Implement scanners with regular expressions?

ikehz commented 10 years ago

I talked to Bob about this today, I'm curious what others think.

Couldn't we implement a scanner using a simple greedy algorithm matching a list of regular expressions? I'm imagining something like this:

REGEXS = { '+' => T_PLUS, '[a-z][A-Za-z0-9_]*' => T_ID, ... } // map of regexs for different kinds of tokens

def get_next_token()
  s = ''
  matches = 0
  while (matches != 1) do
    s += get next character
    check s against every regex in REGEXS and count the number of matches
    // take care of reaching EOF and other obvious things like whitespace
  end
  return new Token(s, REGEXS[s], line number)
end

Does that make sense to anyone else?

dan-f commented 10 years ago

I like the idea behind this, though I'm worried that it might end up pre-emptively matching tokens due to it's greedy nature. Remember that with the DFA approach we keep on building a token until we read a character which kicks us out of the current state. Consider the token 'void'. With this approach, I think we'll greedily match the letter 'v' as T_ID before we actually get 'o', 'i', and 'd'.

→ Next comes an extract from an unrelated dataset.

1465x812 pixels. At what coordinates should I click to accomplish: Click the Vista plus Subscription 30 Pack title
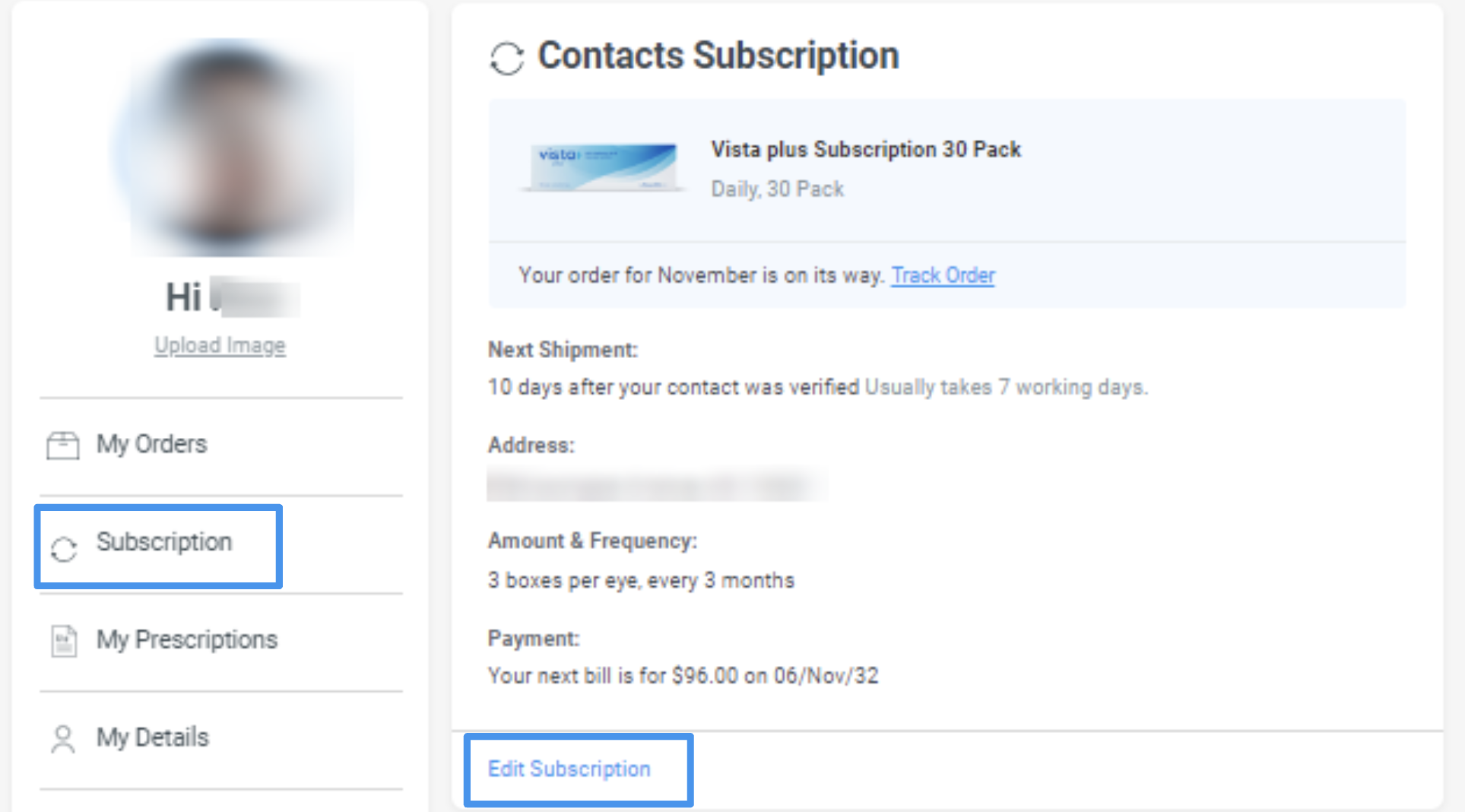[865, 150]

ikehz commented 10 years ago

As we just talked about ...

Good call. We'd have to revise it to take the largest string possible by consuming characters until there's no match:

REGEXS = { '+' => T_PLUS, '[a-z][A-Za-z0-9_]*' => T_ID, ... } // map of regexs for different kinds of tokens

def get_next_token()
  s = ''
  matches = 0
  while (matches != 0) do
    s += get next character
    check s against every regex in REGEXS and count the number of matches
    // take care of reaching EOF and other obvious things like whitespace
  end
  // backtrack one character
  return new Token(s, REGEXS[s], line number)
end

Dan also brought up the question of comments & string literals. Since we're not (?) doing nested comments, comments are regular; string literals might be a little harder with escapes & stuff, but probably not a big pain.

dbarella commented 10 years ago

I actually implemented my scanner first as a DFA and then redid it using only the python regex engine. The regex engine makes the whole thing really beautiful because you literally specify the regex for each token type (with some voodoo using named groups to include the token type with the match) and then handle the matches. There was a little trouble with rejecting strings like a <== b because of the greedy match, but I ended up getting around that by checking for the presence of another operator in the next match place (so it will match <= as an operator, do a lookahead to find = and then reject the string as a syntax error.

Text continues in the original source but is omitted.